The concordance lines in Figure 16.1 illustrate the benefits of uncovering the full range of phraseological variation as the search for this particular concgram found thirtyeight instances, but only four of the thirty-eight are n-grams. Another interesting point is

Figure 16.1 Sample concordance lines for ‘expenditure/reduce’.

that while there are forty-two instances of ‘expenditure/increase’ in this corpus, there is only one instance of ‘decrease/expenditure’, and so while reduce and expenditure are collocates, expenditure and decrease are an example of lexical repulsion (Renouf and Banerjee 2007). By not simply focusing on the node, concgram concordance lines highlight all of the co-occurring words, which shifts the reader’s focus of attention away from the node to all of the words in the concgram.

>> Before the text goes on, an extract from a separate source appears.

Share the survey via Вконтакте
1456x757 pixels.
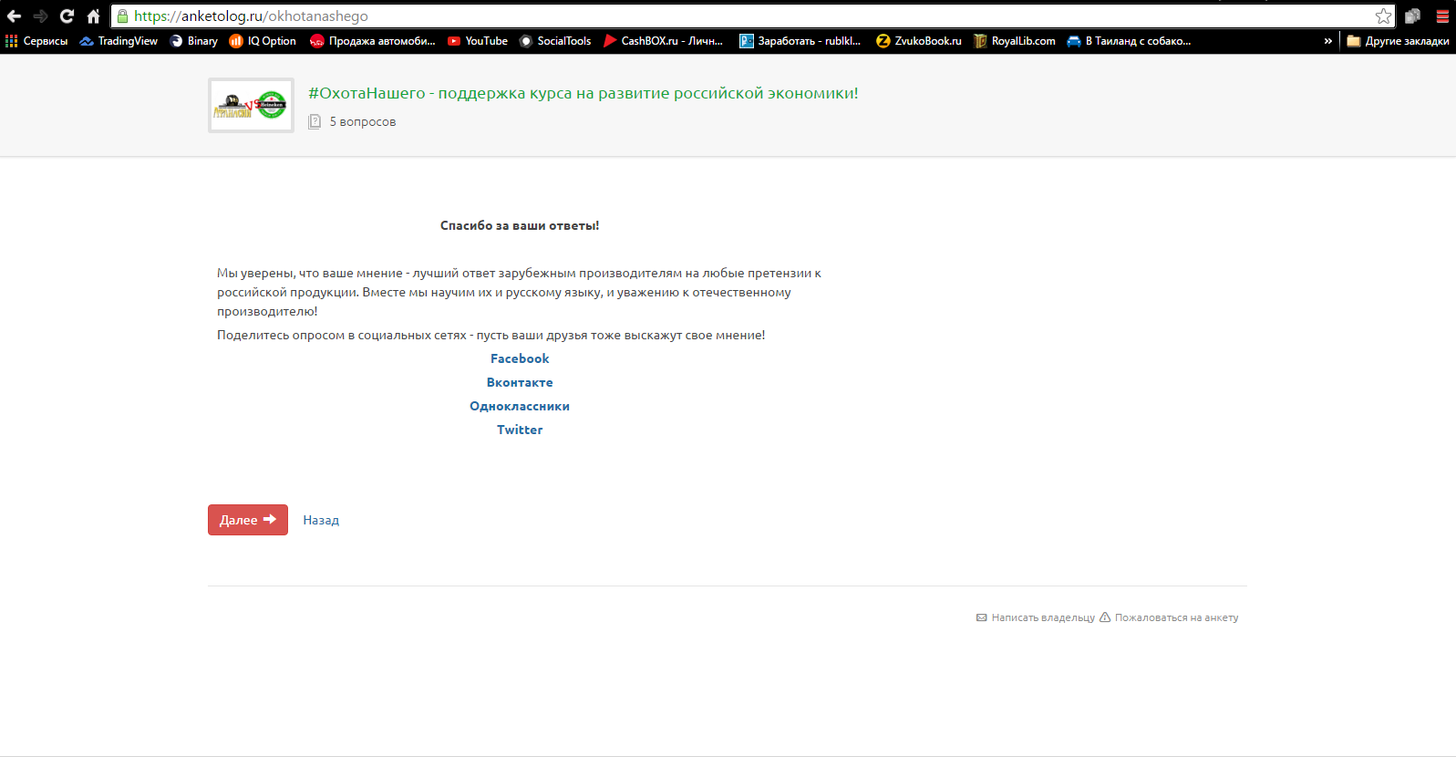pos(520,382)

Studies of concgrams suggest that they help in the identification of three kinds of multi-word units (Warren 2009). These are collocational frameworks (Renouf and Sinclair 1991), meaning shift units (also termed ‘lexical items’; Sinclair 1996, 1998) and organisational frameworks.

It is well known that so-called ‘grammatical’ or ‘function’ words top single-word frequency lists and it is therefore no surprise that these words also top concgram frequency lists. Renouf and Sinclair (1991) call the co-selections of these words ‘collocational frameworks’ and, even though they are such common multi-word units, they are rarely studied. Initial studies of concgrams to find collocational frameworks (Greaves and Warren 2008; Li and Warren 2008) show that the five most frequent are the … of, a/an … of, the … of the, the … in and the … to (Li and Warren 2008). A sample of one of the most frequent collocational frameworks is in Figure 16.2.

The widespread use of collocational frameworks suggests that they deserve greater attention from researchers, teachers and learners. As long ago as 1988, Sinclair and Renouf (1988) argued that they should be included in a lexical syllabus, but to date they remain overlooked. Newer grammars based on corpus evidence list and describe n-grams (see, for example, Biber et al. 1999; Carter and McCarthy 2006). For example, Carter and McCarthy (2006: 503–5) list four-word n-grams in written texts including: the end of the, the side of the, the edge of the, the middle of the, the back of the, the top of the and the bottom of the. If collocational frameworks are to be included in future grammars, these n-grams might in future be preceded by a description of their three-word collocational framework, the … of the.

Figure 16.2 Sample concordance lines for the collocational framework the … of the.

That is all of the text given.